"I feel the need, the need for Velocity" never did have a nice ring to it.

One of the best things about video games is their versatility. A game can go in any direction it wants to and can lead to some pretty creative means of storytelling or gameplay down the line. Sometimes, however, it’s easy for some games to get caught up in the genre and limits start to get in the way. One such genre is racing games. Some genres, like adventure games for example, can explore and experiment with so many ideas and really get inventive, but racing games end up following roughly the same track, no pun intended. There’s nothing else you can do besides start the race, drive around, and finish the race; the only other thing you can do is introduce items like in Mario Kart, but outside of that it’s pretty much the same formula. Where else can the genre go?

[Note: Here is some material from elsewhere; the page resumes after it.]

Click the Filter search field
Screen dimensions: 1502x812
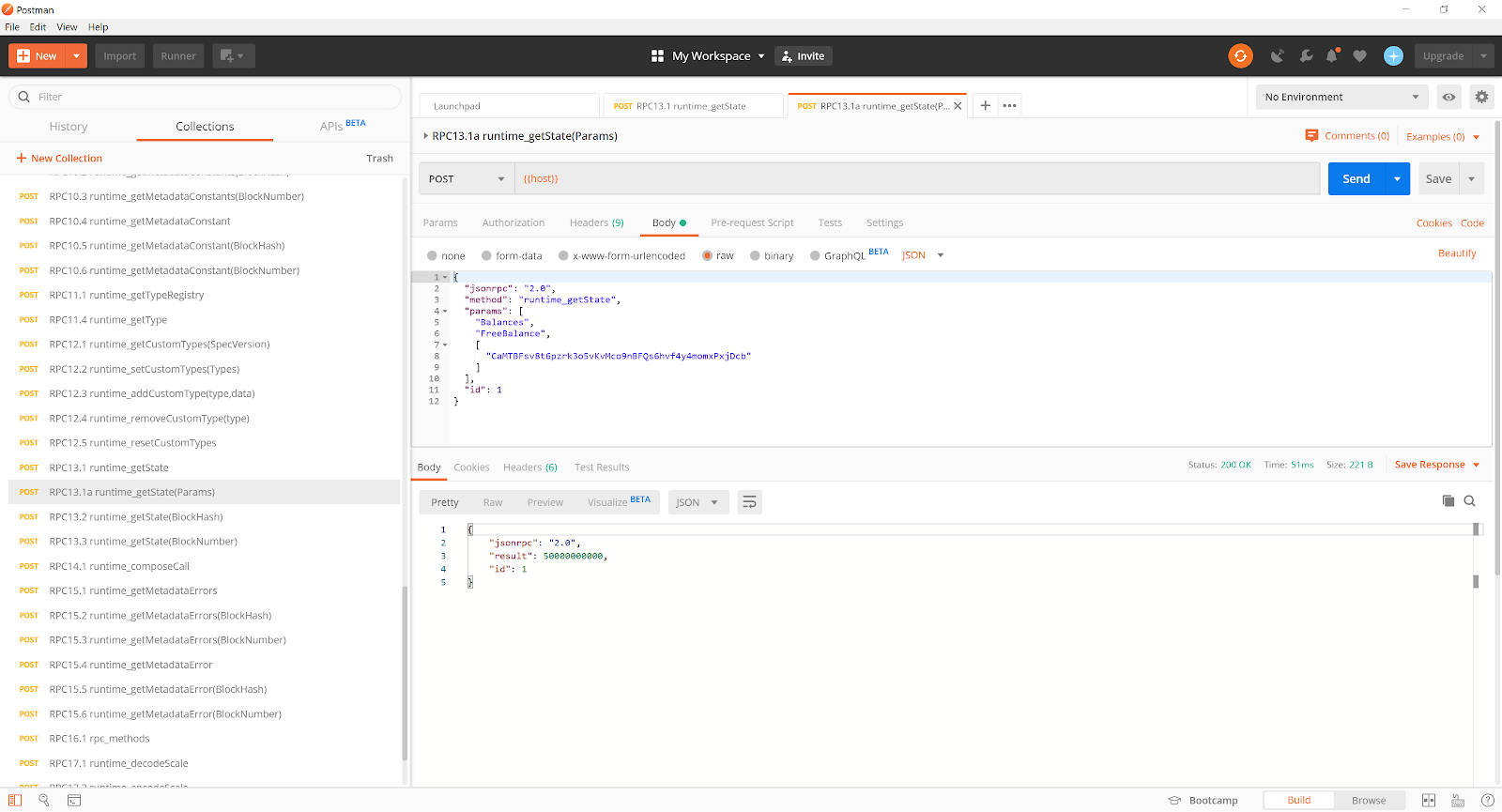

Luckily, Swedish developer Cavelight Entertainment has been in touch and is seeking an answer in the form of its asymmetric racing game, Velocity Stream. On the surface it looks like a futuristic racing game like f-zero, but the more you look at it the more you see just how clever the game really is. Yes, cars are racing against each other, and yes it seems to be following the same pattern as other racing games, but Velocity Stream breaks the conventional boundaries of other racers with the inclusion of one simple gameplay mechanic: the paver.

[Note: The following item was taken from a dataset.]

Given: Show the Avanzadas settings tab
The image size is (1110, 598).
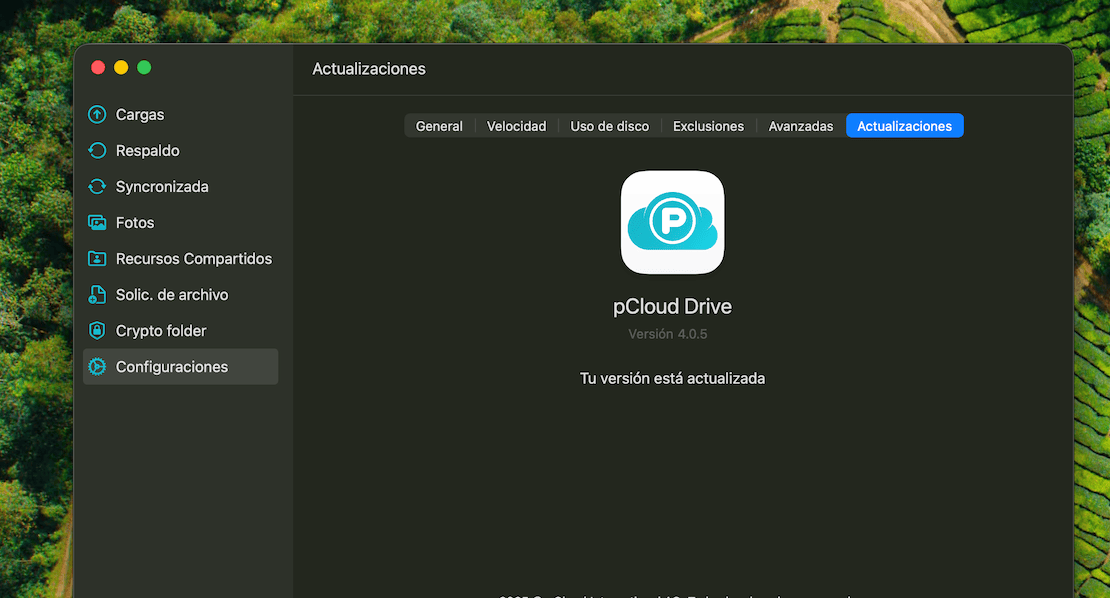Looking at the screenshot, I should [800, 126].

The paver is a spaceship that flies about the environments of the game as it creates endless streams of energy from its tail and is controlled by one of the players. But there is more to it than that, it is then up to the other players to race on the reams of energy that are being created. So effectively, one player makes the race course at the same time that the others race on it.

Motion-blur is always a nice touch

The paver can also change the track's angle, its width, and whether or not it should have obstacles on it, in order to make the course as challenging – or as friendly – as possible. This pretty much means that the game has near limitless replay value as every single race will be different from the last with new courses, quite literally, being made out of thin air. Such diverse possibilities are sure to make it a hit for party-type gamers.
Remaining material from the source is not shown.